>>>>>
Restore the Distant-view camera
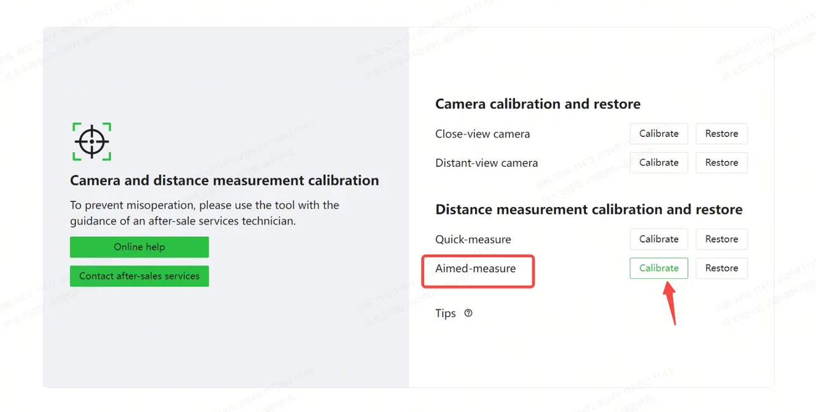816x412 pixels. (722, 163)
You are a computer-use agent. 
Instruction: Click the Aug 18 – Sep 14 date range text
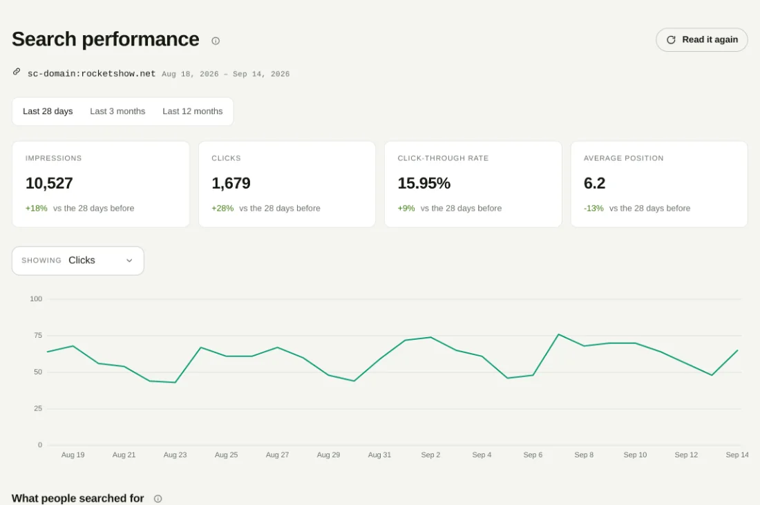pyautogui.click(x=226, y=74)
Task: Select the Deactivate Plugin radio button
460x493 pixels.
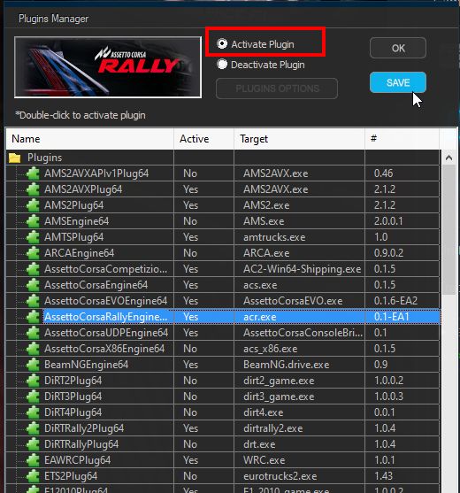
<<<<<
Copy the lines from the line that contains "Task: Select the" through the end of the records, exactly and with nothing added; leave the pictures out.

◆ **Exercise result**:
Task: Select the Deactivate Plugin radio button
460x493 pixels.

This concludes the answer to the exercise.